According to Plourde, the facility will still seek to add up to six beds, and those beds would strictly be private self-pay.

Given the complex nature of healthcare and its costs, the state has sanctioned a fixed number of beds for nursing facilities state-wide, and secures that number by not allowing the creation of beds that would cost the state money through Medicare or MaineCare (also called MaineCare neutrality). This is done through a Certificate of Need process administered by the Department of Health and Human Services. While INH would have to complete the Certificate of Need process to create new bed assets, the likelihood of success is greatly increased because self-pay would not add additional costs for the state.
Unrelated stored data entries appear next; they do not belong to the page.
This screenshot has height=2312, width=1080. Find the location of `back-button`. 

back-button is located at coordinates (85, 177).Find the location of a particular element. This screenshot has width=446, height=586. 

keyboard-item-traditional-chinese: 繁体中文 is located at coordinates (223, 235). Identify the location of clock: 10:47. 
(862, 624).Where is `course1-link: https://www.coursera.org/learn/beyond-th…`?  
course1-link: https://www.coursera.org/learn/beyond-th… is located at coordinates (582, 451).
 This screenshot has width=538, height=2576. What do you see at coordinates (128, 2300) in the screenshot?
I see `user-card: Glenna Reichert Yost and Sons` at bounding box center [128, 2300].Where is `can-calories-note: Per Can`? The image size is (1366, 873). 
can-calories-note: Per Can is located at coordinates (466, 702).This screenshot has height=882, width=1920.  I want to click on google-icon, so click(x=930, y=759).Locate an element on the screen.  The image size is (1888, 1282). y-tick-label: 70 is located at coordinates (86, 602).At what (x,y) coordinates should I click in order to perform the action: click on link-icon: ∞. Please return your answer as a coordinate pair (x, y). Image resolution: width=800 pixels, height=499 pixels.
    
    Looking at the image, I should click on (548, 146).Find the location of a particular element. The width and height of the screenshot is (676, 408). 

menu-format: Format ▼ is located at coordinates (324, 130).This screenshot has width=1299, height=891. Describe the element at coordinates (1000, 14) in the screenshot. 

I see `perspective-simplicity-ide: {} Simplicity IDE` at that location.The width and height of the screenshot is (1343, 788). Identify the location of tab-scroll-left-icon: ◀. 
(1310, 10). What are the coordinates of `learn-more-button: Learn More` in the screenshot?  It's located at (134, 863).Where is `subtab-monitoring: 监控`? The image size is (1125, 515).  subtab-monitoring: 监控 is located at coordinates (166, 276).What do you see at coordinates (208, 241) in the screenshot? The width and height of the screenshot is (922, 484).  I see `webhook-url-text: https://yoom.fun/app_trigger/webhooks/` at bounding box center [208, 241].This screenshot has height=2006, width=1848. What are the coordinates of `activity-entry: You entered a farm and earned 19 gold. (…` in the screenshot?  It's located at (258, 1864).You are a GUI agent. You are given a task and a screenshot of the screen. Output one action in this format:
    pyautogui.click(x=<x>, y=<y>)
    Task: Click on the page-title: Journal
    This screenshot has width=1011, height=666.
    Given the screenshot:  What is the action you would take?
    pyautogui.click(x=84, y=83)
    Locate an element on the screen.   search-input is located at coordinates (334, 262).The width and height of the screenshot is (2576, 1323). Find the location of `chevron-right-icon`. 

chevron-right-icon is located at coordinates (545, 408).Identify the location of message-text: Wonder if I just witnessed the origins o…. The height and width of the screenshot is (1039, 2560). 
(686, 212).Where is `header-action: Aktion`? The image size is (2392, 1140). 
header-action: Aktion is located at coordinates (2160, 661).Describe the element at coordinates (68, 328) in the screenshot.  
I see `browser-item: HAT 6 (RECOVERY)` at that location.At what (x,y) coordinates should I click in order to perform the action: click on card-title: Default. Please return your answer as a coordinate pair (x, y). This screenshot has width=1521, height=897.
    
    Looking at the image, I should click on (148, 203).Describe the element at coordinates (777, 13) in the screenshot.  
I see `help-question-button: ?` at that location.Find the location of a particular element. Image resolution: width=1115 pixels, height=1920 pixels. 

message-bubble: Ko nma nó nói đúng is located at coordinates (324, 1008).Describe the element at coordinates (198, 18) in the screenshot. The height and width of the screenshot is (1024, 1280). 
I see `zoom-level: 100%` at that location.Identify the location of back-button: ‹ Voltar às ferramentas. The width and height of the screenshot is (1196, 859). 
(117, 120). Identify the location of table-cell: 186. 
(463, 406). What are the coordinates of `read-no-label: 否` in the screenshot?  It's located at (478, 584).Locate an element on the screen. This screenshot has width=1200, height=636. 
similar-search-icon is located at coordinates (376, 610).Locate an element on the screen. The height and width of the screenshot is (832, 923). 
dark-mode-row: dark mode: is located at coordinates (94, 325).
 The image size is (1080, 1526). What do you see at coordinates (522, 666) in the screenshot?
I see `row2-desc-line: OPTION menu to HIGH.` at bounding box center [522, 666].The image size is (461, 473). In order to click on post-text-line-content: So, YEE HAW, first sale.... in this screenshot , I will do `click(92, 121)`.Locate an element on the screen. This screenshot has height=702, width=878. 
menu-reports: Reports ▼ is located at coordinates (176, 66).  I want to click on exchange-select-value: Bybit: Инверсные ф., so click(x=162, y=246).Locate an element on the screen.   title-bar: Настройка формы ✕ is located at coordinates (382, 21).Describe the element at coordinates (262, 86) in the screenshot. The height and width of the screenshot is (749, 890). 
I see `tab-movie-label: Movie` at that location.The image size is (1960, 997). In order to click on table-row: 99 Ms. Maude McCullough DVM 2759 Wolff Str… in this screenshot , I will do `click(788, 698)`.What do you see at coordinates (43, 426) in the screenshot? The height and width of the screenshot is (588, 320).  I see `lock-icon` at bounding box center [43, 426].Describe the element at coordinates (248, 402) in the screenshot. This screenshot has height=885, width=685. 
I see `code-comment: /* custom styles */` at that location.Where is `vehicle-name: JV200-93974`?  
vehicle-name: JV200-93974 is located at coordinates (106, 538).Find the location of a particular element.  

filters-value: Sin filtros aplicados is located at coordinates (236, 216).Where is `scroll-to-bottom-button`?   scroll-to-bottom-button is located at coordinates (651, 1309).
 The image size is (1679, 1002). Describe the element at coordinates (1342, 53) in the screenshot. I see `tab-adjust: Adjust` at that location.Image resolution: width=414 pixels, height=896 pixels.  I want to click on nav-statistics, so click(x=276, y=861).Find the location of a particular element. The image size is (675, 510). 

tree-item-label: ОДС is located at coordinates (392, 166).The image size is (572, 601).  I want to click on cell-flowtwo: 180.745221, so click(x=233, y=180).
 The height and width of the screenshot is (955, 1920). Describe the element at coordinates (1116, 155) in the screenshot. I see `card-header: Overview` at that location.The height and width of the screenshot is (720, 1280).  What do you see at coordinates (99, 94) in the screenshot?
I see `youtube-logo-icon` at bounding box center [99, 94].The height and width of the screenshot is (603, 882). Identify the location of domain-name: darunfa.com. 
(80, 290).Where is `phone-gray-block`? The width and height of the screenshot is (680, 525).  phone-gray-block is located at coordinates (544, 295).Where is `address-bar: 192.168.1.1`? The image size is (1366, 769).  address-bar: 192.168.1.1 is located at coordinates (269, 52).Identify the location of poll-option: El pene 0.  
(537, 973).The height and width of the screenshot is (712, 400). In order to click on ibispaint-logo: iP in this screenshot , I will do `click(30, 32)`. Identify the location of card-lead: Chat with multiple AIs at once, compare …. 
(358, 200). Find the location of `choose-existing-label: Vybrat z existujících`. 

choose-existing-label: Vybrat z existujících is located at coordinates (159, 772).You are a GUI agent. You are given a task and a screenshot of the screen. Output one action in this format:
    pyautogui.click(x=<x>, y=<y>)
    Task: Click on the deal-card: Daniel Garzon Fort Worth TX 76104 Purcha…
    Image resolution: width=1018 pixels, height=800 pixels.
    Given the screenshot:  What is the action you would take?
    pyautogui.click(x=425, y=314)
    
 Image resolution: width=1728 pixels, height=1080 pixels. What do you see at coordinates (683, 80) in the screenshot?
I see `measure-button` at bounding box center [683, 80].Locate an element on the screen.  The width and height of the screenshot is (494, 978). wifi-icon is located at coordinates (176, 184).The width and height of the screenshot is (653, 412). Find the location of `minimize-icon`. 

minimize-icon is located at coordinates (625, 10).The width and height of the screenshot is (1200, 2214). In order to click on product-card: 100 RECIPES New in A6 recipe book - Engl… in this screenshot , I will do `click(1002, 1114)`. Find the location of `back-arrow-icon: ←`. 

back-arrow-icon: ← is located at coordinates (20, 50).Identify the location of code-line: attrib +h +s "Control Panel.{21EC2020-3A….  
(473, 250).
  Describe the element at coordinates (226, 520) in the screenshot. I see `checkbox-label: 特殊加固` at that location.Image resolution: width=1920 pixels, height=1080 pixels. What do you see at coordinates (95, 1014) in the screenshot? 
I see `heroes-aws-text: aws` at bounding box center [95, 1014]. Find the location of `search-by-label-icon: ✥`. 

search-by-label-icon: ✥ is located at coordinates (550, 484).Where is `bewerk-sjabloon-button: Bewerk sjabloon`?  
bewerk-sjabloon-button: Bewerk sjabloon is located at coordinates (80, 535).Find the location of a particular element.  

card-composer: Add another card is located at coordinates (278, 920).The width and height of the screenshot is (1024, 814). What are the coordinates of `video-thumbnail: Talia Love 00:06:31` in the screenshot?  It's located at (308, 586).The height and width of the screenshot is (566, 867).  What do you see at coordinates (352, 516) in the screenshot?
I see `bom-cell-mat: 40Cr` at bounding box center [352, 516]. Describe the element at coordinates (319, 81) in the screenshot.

Currently at INH, approximately 10 percent of its clients are self-pay, and that number has been as high as 25 percent in other years, said Plourde.

INH can make a good case for expansion; the facility has had a near 100-percent occupancy rate for the past four years, said Plourde. It is also ready for a renovation, especially as it embarks on a strategic “culture change,” a process that already has been years in the making and not yet complete.

The expansion and renovation are still in the “infant stages,” said Plourde, “there’s still a long way to go.” At present, a feasibility study is being conducted to determine needs. Once complete, the INH board of directors will review the study, as well as the concept drawings for expansion (which will have to be reconfigured slightly given the reduced scale of expansion) and make a decision about how best to proceed. Figured into the process will also be a chance for public input, said Plourde.

And, even if the plans are approved by the board, there is still the issue of raising $2.5 to $3 million, said Plourde, adding that a decision will likely be made by mid-summer. The next step would be a capital campaign, although Plourde noted that INH readily accepts donations anytime throughout the year.